A total of 4 studies (21, 22, 24, 28) were included, including 473 patients. Fixed effects model Meta-analysis results show that sacubitril and valsartan sodium tablets can reduce left ventricular end-diastolic volume index (LVEDVI) [MD = −3.61, 95%CI(−6.82, −0.39), P = 0.03] (Figure 5).

FIGURE 5

Figure 5. Meta-analysis for left ventricular end-diastolic volume index.

Major adverse cardiovascular events

We summarized cardiac death, recurrent myocardial infarction, hospitalization for recurrent heart failure, and malignant arrhythmia as adverse cardiovascular events. Among them, 5 articles (14, 19, 20, 22, 28) describe the incidence of cardiac death, and 6 articles (19, 20, 22, 27–29) describe the incidence of recurrent myocardial infarction, 9 articles (14, 18–20, 22, 24, 25, 28, 29) describe the incidence of hospitalization for recurrent heart failure, 3 articles (22, 24, 28) describe the incidence of malignant arrhythmia describe. The heterogeneity among the studies was small, and a fixed-effects model was used for Meta. The results showed that there was no significant difference in the incidence of cardiac death [RR = 1.01, 95%CI(0.30, 3.43), P = 0.99], recurrence of myocardial infarction [RR = 0.58, 95%CI(0.25, 1.33), P = 0.20], and malignant arrhythmia [RR = 0.67, 95%CI(0.33, 1.35), P = 0.26] between the experimental group and the control group. The hospitalization rate of recurrent heart failure [RR = 0.73, 95%CI(0.61, 0.86), P = 0.0002] and the total incidence of adverse cardiovascular events [RR = 0.72, 95%CI(0.62, 0.84), P<0.0001] in the experimental group were lower than those in the control group, and the difference was statistically significant (Figure 6A).

FIGURE 6

Figure 6. Meta-analysis results of (A) MACEs and (B) adverse event. Subgroup analysis was performed with different outcomes.

N-terminal pro-brain natriuretic peptide

A total of 9 studies (19, 21–26, 28, 29) were included, including 874 patients. Because the units used in each literature were different, we used the standardized mean difference (SMD) to measure the results. The results of the random effects model meta-analysis showed that sacubitril-valsartan sodium tablets were more effective in reducing the level of NT-proBNP [SMD = −2.26, 95%CI(−2.91, −1.60), P<0.00001]. Subgroup analysis was carried out with different courses of treatment, and the results showed that: the course of treatment was effective at 6 months [SMD = −2.45, 95%CI(−3.22, −1.68), P<0.00001] and within 3 months [SMD = −1.60, 95%CI(−2.83, −0.37), P = 0.01], while the course of treatment for 12 months (P = 0.12) had no significant difference compared with the control group (Figure 3C).

Six-min walk distance

A total of 4 studies (19, 25, 27, 28) with 417 patients were included. Fixed effects model meta-analysis results show that sacubitril and valsartan sodium tablets can increase walking distance in 6 min [MD = 48.20, 95%CI(40.31, 56.09), P<0.00001] (Figure 7).

FIGURE 7

Figure 7. Meta-analysis for six-min walk distance.

----------

ASSIGNED TASK 1:
Answer the following about the meta-analysis text:
(a) How many patients were included in the studies on six-min walk distance?
(b) What relative risk is reported for hospitalization for recurrent heart failure?
(c) Which kind of model was used for the NT-proBNP meta-analysis?
ASSIGNED TASK 2:
Revise the part of the meta-analysis text that opens with the words "A total of 9" and closes with "group (Figure 3C).", replacing "literature" with "study".

EXTRACTED ENTRIES:
----------

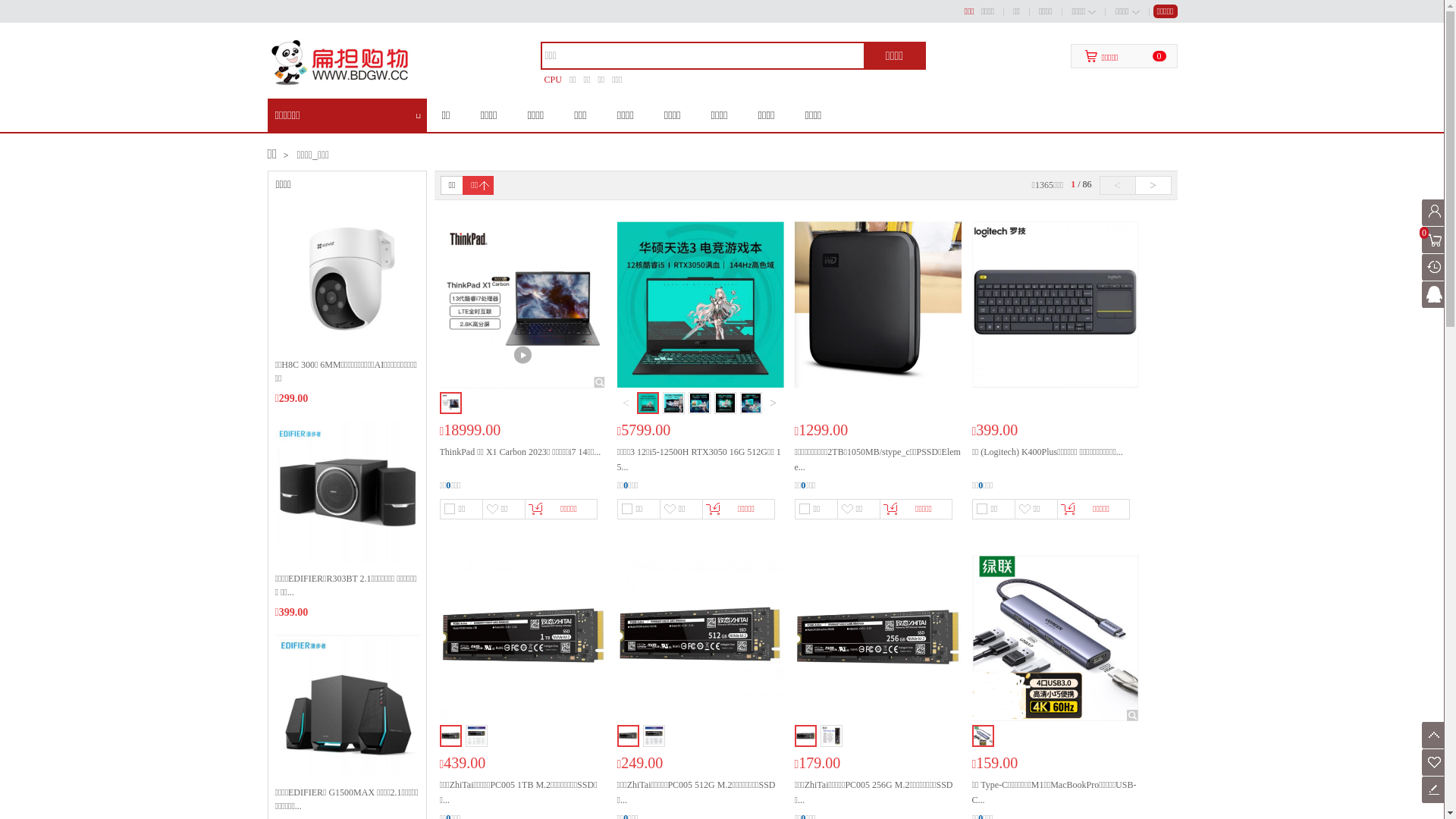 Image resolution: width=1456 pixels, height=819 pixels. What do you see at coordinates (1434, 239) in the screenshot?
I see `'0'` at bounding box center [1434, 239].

----------

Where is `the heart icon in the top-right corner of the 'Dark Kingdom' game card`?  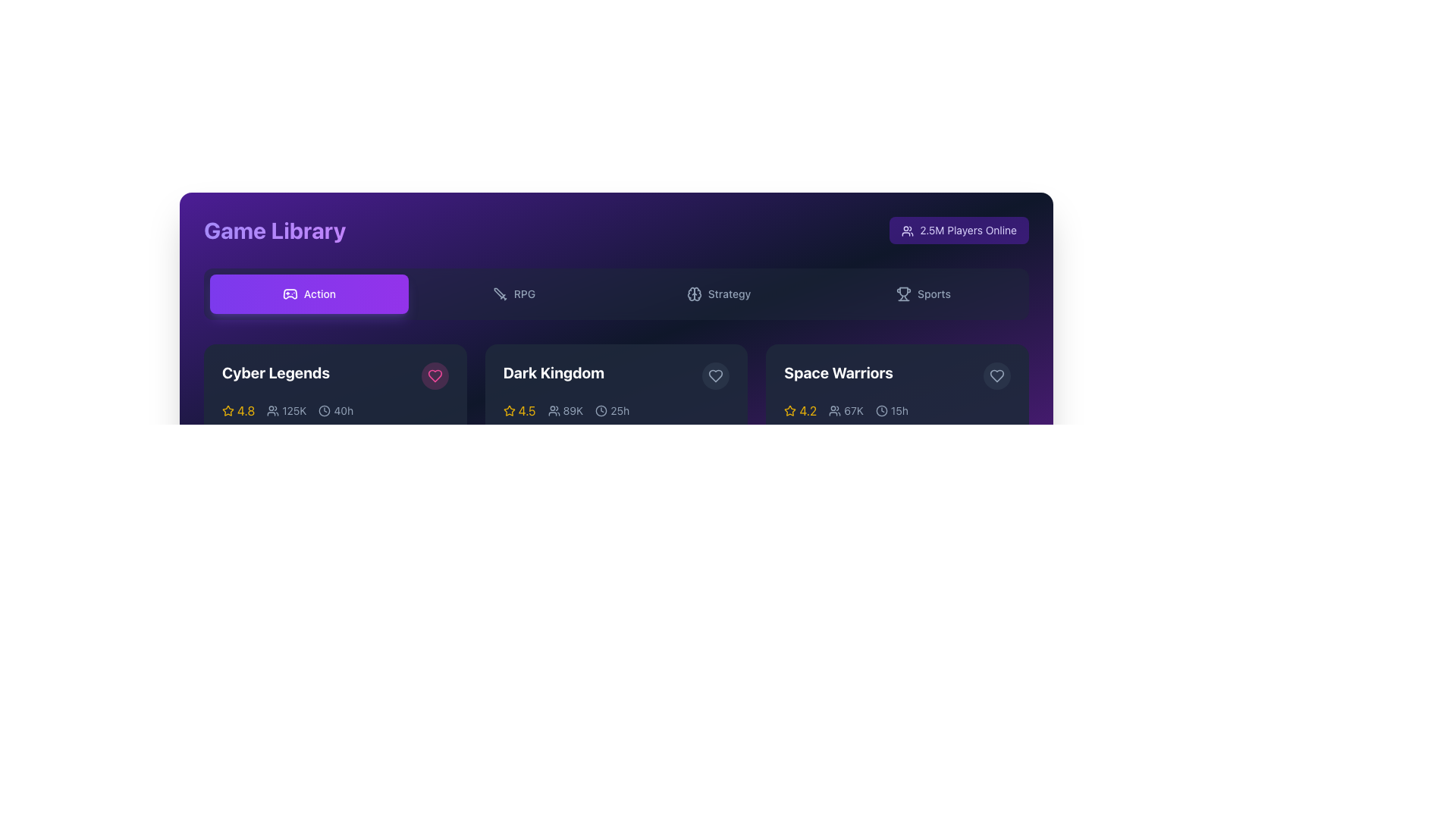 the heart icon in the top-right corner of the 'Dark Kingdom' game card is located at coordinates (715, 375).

----------

EXERCISE OUTPUT 1:
(a) 417 patients
(b) RR = 0.73
(c) A random effects model

EXERCISE OUTPUT 2:
A total of 9 studies (19, 21–26, 28, 29) were included, including 874 patients. Because the units used in each study were different, we used the standardized mean difference (SMD) to measure the results. The results of the random effects model meta-analysis showed that sacubitril-valsartan sodium tablets were more effective in reducing the level of NT-proBNP [SMD = −2.26, 95%CI(−2.91, −1.60), P<0.00001]. Subgroup analysis was carried out with different courses of treatment, and the results showed that: the course of treatment was effective at 6 months [SMD = −2.45, 95%CI(−3.22, −1.68), P<0.00001] and within 3 months [SMD = −1.60, 95%CI(−2.83, −0.37), P = 0.01], while the course of treatment for 12 months (P = 0.12) had no significant difference compared with the control group (Figure 3C).